I have an segment from [0,0,0] to [0,1,0] (left-handed coordinate system, with Y axis up) which is non-rotated. The rotation is described as quaternion ([w,x,y,z] = [1,0,0,0] for non-rotated).
Then, I rotate my segment via some normalized quaternion Q = [w1,x1,y1,z1] by the pivot of [0,0,0]. How to calculate the position of the segment's end now?
If I changed the pivot to [0,0.5,0], how would that change the formula?
edit:
because of comment, I clarify what I meant by "pivot" and how the position of the start/end of the segment changes because of rotation (for 2d scenario, but 3d is analogical):
Quaternions (working by conjugation alone) can only represent rotations whose axes pass through the origin. (The origin is always fixed since $q0q^{-1}=0$.)

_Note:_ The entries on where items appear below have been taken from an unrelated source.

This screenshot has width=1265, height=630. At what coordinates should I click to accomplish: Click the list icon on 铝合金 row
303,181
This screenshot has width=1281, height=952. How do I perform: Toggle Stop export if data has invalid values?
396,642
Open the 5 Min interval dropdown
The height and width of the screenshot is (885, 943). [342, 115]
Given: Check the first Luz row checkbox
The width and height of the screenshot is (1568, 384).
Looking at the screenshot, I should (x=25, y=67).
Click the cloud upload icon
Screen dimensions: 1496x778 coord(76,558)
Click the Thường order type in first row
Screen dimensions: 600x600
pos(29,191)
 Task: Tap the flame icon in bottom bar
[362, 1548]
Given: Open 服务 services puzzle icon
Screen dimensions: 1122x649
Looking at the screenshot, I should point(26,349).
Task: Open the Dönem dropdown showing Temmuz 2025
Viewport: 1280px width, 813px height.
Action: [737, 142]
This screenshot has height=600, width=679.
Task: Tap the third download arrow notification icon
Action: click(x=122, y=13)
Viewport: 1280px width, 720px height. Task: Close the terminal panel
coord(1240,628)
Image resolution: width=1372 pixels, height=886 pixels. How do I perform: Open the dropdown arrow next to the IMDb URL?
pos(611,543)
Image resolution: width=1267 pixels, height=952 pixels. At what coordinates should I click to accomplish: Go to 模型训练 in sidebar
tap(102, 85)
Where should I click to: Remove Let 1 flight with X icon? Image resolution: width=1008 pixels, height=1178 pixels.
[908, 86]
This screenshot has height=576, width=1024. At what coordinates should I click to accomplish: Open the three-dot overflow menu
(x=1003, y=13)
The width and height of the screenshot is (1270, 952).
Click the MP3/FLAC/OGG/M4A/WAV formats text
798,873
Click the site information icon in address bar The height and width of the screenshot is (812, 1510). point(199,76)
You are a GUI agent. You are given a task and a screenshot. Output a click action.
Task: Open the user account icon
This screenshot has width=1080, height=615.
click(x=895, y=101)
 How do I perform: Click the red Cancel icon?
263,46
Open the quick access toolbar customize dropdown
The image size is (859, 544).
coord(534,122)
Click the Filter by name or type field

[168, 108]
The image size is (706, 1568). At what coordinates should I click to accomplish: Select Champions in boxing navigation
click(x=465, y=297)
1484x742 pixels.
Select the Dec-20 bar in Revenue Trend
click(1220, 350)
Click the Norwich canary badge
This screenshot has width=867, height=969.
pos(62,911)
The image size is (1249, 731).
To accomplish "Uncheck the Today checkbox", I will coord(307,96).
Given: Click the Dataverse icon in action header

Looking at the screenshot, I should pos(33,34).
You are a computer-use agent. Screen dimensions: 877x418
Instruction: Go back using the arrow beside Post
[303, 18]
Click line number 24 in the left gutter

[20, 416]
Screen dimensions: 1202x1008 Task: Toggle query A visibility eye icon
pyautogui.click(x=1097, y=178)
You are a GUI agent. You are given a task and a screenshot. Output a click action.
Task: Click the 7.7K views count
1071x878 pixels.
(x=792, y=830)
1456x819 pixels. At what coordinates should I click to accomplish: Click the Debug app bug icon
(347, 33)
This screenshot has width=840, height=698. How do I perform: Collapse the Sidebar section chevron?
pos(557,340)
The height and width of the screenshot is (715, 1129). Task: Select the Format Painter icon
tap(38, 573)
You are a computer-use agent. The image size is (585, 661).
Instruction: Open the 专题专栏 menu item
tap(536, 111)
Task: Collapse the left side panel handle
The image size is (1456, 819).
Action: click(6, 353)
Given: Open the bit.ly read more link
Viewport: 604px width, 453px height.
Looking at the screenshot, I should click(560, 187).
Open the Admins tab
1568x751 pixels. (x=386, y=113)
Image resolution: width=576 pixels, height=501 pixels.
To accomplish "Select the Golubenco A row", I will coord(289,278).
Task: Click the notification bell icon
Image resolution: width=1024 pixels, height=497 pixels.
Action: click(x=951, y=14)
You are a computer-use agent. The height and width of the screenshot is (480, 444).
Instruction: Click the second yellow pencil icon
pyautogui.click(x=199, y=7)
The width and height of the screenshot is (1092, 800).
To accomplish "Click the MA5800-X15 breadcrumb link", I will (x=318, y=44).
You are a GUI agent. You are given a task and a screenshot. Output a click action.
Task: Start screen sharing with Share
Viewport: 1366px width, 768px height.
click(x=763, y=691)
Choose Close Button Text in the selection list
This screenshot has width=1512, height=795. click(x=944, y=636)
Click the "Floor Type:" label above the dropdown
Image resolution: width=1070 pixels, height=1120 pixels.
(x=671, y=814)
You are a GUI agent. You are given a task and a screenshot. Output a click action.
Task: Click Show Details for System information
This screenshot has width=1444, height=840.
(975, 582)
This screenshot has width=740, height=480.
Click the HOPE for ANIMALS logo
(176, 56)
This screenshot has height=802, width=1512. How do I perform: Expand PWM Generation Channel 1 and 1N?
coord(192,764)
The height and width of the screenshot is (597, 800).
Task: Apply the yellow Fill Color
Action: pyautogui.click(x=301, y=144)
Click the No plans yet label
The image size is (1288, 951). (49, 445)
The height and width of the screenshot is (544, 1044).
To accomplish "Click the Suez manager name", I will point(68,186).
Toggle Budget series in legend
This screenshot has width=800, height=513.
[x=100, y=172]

You can translate rotations off the origin by using the addition operation of quaternions.
The first step would be to translate the "pivot" to the origin, then you would apply the rotation, and then you would translate it back from whence it came.
$x\mapsto q(x-0.5j)q^{-1}+0.5j$
So if $T$ represents the translation of the origin to $0.5j$, then the original rotation $R$ changes to $TRT^{-1}$ to accommodate the shift.